* **Prompt**: Copy the lines from the one with "This screenshot has width=1293, height=637." up to and including the one with "Check the box", requests and all. Multiply every coordinate in the answers by 2.15 and round each result to a whole number, rounding halves up.

* **Input rows**:
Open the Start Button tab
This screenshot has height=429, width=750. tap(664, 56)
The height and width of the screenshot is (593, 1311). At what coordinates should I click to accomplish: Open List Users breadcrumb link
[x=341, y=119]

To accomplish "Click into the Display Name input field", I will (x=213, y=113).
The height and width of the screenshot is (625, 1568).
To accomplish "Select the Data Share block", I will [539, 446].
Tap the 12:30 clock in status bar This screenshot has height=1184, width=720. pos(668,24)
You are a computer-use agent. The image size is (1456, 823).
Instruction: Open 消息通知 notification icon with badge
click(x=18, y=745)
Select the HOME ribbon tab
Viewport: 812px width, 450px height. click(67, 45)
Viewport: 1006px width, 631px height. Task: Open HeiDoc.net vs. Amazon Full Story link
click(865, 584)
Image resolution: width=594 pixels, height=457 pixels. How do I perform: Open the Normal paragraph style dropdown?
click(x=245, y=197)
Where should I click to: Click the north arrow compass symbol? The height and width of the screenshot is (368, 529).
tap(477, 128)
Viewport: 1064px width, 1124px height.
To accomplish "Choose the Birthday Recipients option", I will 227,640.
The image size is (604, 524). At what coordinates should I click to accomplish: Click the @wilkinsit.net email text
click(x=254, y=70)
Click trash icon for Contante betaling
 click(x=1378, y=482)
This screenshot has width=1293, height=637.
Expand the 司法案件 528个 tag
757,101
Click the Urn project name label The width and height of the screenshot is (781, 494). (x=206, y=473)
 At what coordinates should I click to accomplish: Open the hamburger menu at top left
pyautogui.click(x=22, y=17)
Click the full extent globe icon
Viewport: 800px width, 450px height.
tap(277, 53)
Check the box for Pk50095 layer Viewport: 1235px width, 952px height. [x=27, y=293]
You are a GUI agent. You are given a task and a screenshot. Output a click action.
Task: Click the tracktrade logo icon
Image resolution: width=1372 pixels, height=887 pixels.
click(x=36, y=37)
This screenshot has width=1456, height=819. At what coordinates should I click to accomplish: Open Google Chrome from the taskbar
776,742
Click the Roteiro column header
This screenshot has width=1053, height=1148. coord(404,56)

* **Full answer**:
This screenshot has width=1293, height=637.
Expand the 司法案件 528个 tag
1628,217
Click the Urn project name label The width and height of the screenshot is (781, 494). (x=443, y=1017)
 At what coordinates should I click to accomplish: Open the hamburger menu at top left
pyautogui.click(x=47, y=37)
Click the full extent globe icon
Viewport: 800px width, 450px height.
tap(596, 114)
Check the box for Pk50095 layer Viewport: 1235px width, 952px height. [x=58, y=630]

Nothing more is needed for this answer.